Dent maintains that the problem cited in the letter had nothing to do with the 15 percent undervote in that one race. "Those were reports after the fact," she said of the voter complaints. But "I had dozens of people say they were able to go back" and make a selection in the race. She attributes the undervote to "partly voter intent and partly the location of the race on the ballot."
The race made Jennings a national poster girl for the perils of electronic voting, cited even by the state's new Republican governor, Charlie Crist, who wants to prevent such problems in the future by converting Florida's voting machines so that they produce a paper trail.
But lawyers for Jennings had not even seen the letter from ES&S until recently; it was not provided to them by election officials as it should have been under discovery motions in the case, Hirsch said. Instead, the legal team came across the document on a North Carolina-based website on election reform.
Sarasota County election officials clearly had seen the letter, though, because they referred to it in a series of emails that were among the thousands of pages of documents that were provided to Jennings's legal team. "It wasn't clear until we saw the letter what the emails were about," Hirsch said.
Dated August 15, 2006, the letter from ES&S says, "It has come to our attention after a number of inquiries...that some of your screens are exhibiting slow response times...We have determined that the delayed response time is a result of a smoothing filter that was added...In some cases, the time lapse on these consistent reads is beyond the normal time a voter would expect."
"The improvement will require an update to the firmware, and state-level certification," in advance of the general election in November, the letter said.
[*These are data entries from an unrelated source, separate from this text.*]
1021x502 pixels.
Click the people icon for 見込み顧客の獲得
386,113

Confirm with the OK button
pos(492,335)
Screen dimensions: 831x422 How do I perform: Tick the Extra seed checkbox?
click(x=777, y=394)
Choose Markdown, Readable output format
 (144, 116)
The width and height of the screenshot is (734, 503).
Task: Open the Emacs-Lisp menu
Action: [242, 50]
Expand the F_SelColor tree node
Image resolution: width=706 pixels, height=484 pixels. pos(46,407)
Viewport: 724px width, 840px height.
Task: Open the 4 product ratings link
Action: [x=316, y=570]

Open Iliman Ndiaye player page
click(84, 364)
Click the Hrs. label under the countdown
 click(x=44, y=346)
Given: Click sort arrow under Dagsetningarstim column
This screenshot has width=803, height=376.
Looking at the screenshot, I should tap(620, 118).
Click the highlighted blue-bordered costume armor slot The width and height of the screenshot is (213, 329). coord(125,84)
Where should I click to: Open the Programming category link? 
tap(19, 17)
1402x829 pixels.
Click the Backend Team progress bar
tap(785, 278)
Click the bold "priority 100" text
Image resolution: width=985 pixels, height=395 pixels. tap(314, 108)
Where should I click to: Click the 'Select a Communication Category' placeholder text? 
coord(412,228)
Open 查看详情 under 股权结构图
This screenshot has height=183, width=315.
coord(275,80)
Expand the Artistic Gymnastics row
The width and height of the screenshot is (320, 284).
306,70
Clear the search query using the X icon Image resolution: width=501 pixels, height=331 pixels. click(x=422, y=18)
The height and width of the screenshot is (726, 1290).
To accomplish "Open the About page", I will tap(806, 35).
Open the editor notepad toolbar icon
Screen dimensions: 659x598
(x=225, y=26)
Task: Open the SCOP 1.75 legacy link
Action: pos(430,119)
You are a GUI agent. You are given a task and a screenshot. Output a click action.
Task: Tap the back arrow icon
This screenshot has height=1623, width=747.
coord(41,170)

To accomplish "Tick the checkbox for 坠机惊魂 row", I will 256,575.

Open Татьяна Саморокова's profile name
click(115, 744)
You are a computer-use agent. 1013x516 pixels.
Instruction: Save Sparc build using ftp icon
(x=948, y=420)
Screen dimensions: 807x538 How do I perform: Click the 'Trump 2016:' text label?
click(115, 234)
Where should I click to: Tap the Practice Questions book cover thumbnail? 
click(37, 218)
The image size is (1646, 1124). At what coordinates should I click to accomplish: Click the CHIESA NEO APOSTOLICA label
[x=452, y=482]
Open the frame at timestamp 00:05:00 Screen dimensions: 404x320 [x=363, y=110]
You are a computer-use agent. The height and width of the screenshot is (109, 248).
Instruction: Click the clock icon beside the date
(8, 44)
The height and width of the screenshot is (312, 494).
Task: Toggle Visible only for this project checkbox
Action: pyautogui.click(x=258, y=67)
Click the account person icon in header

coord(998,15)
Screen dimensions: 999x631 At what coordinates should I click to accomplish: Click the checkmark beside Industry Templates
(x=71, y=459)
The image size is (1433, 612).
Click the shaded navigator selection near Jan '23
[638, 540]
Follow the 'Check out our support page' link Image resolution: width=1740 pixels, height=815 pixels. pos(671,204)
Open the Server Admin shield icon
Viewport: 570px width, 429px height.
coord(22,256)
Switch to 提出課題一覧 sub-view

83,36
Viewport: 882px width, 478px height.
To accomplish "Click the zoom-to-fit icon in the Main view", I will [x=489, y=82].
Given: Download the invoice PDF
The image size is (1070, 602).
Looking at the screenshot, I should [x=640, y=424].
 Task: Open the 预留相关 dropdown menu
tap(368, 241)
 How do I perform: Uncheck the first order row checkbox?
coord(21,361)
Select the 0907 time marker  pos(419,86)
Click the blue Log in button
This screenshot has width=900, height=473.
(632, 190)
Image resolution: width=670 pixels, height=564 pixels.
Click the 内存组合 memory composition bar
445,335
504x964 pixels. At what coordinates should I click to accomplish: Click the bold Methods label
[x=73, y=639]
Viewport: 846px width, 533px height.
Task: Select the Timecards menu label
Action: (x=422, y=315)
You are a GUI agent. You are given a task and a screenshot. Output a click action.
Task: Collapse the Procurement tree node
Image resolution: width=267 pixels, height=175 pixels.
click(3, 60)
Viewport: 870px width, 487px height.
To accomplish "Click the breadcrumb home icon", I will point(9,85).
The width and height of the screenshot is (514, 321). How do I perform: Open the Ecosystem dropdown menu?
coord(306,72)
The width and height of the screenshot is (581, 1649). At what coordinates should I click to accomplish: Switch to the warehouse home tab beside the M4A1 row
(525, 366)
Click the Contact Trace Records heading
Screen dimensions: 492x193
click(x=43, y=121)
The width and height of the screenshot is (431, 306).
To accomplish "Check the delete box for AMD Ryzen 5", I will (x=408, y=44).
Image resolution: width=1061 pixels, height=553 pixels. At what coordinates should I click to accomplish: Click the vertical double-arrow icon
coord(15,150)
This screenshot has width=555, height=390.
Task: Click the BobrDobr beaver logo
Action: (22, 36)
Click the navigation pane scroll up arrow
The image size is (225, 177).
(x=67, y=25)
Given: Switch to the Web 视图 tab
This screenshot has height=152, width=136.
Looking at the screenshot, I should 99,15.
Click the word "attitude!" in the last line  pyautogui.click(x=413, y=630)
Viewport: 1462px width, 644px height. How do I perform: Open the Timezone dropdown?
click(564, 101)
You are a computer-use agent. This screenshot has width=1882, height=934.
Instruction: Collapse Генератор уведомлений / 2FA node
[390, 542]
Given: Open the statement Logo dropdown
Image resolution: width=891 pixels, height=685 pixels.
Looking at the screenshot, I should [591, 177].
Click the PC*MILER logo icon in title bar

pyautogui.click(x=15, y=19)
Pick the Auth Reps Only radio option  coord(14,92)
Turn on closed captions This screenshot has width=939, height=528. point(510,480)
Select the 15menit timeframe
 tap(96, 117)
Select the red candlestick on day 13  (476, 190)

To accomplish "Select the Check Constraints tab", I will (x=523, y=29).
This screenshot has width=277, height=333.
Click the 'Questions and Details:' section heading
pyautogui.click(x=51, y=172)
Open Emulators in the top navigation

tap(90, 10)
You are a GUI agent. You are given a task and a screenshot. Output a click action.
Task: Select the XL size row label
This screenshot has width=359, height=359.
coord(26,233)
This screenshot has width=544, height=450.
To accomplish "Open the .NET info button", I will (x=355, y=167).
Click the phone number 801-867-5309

Meanwhile, for early voting, "In order to avoid any potential issues at the polls...it is our recommendation that you train your poll workers and voters to expect this slightly delayed response time...We have included with this mailing a sample voting booth instruction sign for your review and use."
The poster advised voters that it might be necessary to hold their selection on the touch screen for several seconds in order to register a response.
But Dent said she decided against using the posters "because we already had instructions on voting on the touch screens" displayed in the voting booths, "and we hadn't had that problem."
Emails from Dent dated August 24 indicate that she not only decided against using the signs warning voters that there might be a delayed response - but instead used signs giving the opposite message: "Touch Screen Voting, Easy as 1, 2, 3."
"I need input from you all about whether we place this poster" on the possibility of a delayed response "in each booth at this stage of the game," Dent wrote in an email to various co-workers. "Since poll worker training is almost over, we will not be able to go back and talk about this with them."
A colleague named Karen Crete answered Dent that she thought that was a bad idea because there were two posters in each voting booth already. "If we insert a third poster inside the terminal, this could be information overload and very busy for the voter."
Dent thanked her for the input: "Good rationale," she answered. "This is why I want more minds on this than just mine."